Les autorités parviendront-elles à financer la gratuité scolaire garantie par la Constitution et promise par l’actuel président de la République Félix Tshisekedi lors de sa campagne électorale ? À quelques jours seulement de la rentrée scolaire, le gouvernement tente de rassurer.
C’est un défi immense et complexe que s’apprête à relever l’État congolais : rendre l’école gratuite. Pour le moment, seules 30 773 écoles, sur les 51 574 que comptent le secteur public, vont bénéficier d’une prise en charge. Au total, 28 millions de dollars seront consacrés chaque mois à la gratuité de l’éducation de base (qui commence à la maternelle et comprend une partie du secondaire).
La gratuité de l’enseignement de base est garantie par la Constitution mais elle n’a jusque-là jamais été appliquée. Félix Tshisekedi a fait de sa mise en oeuvre une promesse de campagne.

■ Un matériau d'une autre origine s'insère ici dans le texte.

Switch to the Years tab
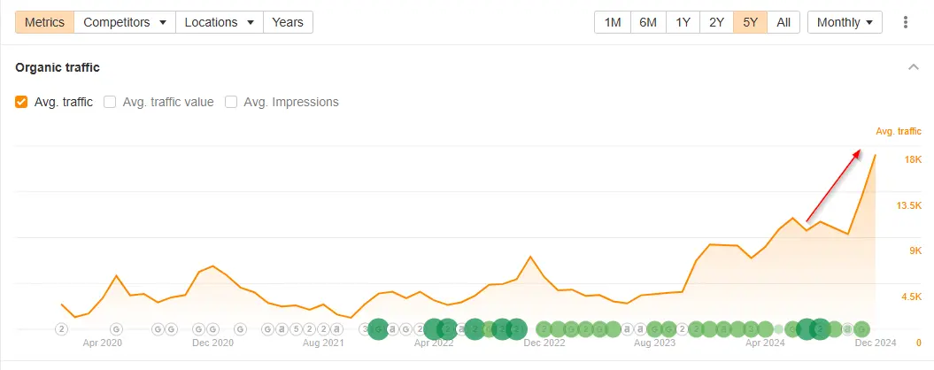This screenshot has width=934, height=370. click(x=288, y=22)
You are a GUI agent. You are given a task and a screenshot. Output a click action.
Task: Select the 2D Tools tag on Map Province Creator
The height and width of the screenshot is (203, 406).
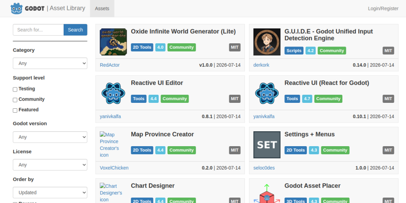pos(142,150)
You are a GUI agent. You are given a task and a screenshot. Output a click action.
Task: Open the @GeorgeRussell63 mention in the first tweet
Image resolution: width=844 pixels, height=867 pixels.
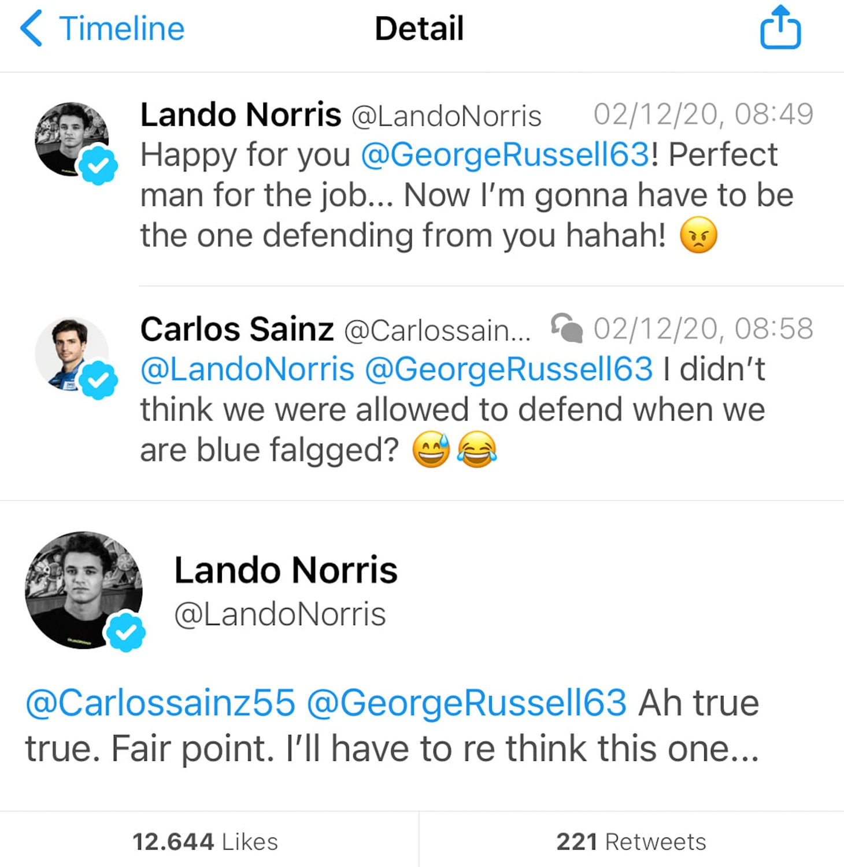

Le Secrétaire général à l’Enseignement primaire, secondaire et professionnel (EPSP), Jean-Marie Mangobe Bomungo, a précisé, dans un courrier officiel du 27 août 2019, que cette mesure ne s’appliquera qu’aux écoles publiques budgétisées.
Les 20 801 écoles non-budgétisées devront quant à elles encore attendre pour bénéficier de la gratuité de l’éducation de base.
Des mesures pour faciliter la gratuité
Pour s’assurer de l’application de la gratuité, les autorités de tutelle, ont donné quelques précisions quant aux mesures d’accompagnement devant faciliter la gratuité de l’enseignement de base dans des écoles publiques.
Il s’agit notamment de « la suppression sous toutes leurs formes, de tous les frais de scolarité dans les établissements publics d’enseignements budgétisés de l’éducation de base ; la suppression de frais de motivation payés par les parents d’élèves aux enseignants dans tous les établissements publics d’enseignements budgétisés ; l’interdiction de transformer les écoles en maison d’approvisionnement et de vente des fournitures et articles scolaires (uniformes, écussons, journaux de classe, cahiers, cravates, et autres fournitures, etc.»
Aussi, le ministère a insisté sur « l’obligation de laisser aux parents la latitude de se procurer les articles, et fournitures scolaires notamment les uniformes scolaires sur les marchés et au prix du marché ; et l’interdiction des signes recognitifs à apposer aux uniformes en guise d’exécution ou de badges identifiant les écoles ».
« Je suis venue ici pour retirer les frais que j’avais déjà payés parce que là le gouvernement a confirmé que l’éducation de base est gratuite », dit Julie Kama Nkashama rencontrée devant une école publique avec son enfant. Elle ressort de l’établissement quelques minutes plus tard, souriante, avec 225 dollars en mains.
D’autres parents qui avaient inscrits leurs enfants dans des écoles privées, veulent désormais profiter de cette gratuité et cherchent des places dans les écoles publiques concernées.
Salaire des enseignants
Par ailleurs, le gouvernement a fait savoir qu’il régulariserait, dès le mois d’octobre, le salaire de 15 000 enseignants sur 132 614 qui n’ont pas été payés depuis plusieurs mois.
Le gouvernement prendra d’autres frais à sa charge : il paiera notamment des indemnités de logement et de transport aux enseignants de la ville de Kinshasa et des chefs-lieux des provinces, dès la paie du mois d’Août 2019
Esther Ndaya, mère de deux enfants, dit espérer que le gouvernement s’acquittera de ses engagements, notamment en ce qui concerne le salaire des enseignants, pour éviter toute grève et maintenir l’enseignement de qualité.
2,9 milliards de dollars pour la gratuité de toutes les écoles publiques
Les moyens nécessaires à la mise en œuvre totale de la gratuité de l’enseignement de base sont très lourds. Pour parvenir à la gratuite pour toutes les écoles publiques, l’État congolais devrait dépenser, chaque année, 2,9 milliards de dollars, soit 50% des recettes publiques du pouvoir central.
« Attendons de voir la rentrée scolaire lundi prochain pour évaluer le succès de la mesure sur la gratuité de l’enseignement de base décrétée par Félix Tshisekedi. Mais d’ores et déjà on peut noter la forte volonté politique assumée et affichée par le chef de l’État et qui s’est traduite par la suppression de plusieurs frais scolaires », anaylse le journaliste Israel Mutala. Et de poursuivre : « La dynamique enclenchée pour rendre l’enseignement de base gratuit est irréversible ».
Il appartient désormais à l’État et aux provinces de trouver des mécanismes de financement idoines. L’impôt foncier bien collecté par les provinces pourrait être l’une des sources sûres pour le financement de la gratuité de l’enseignement de base, estiment certains observateurs.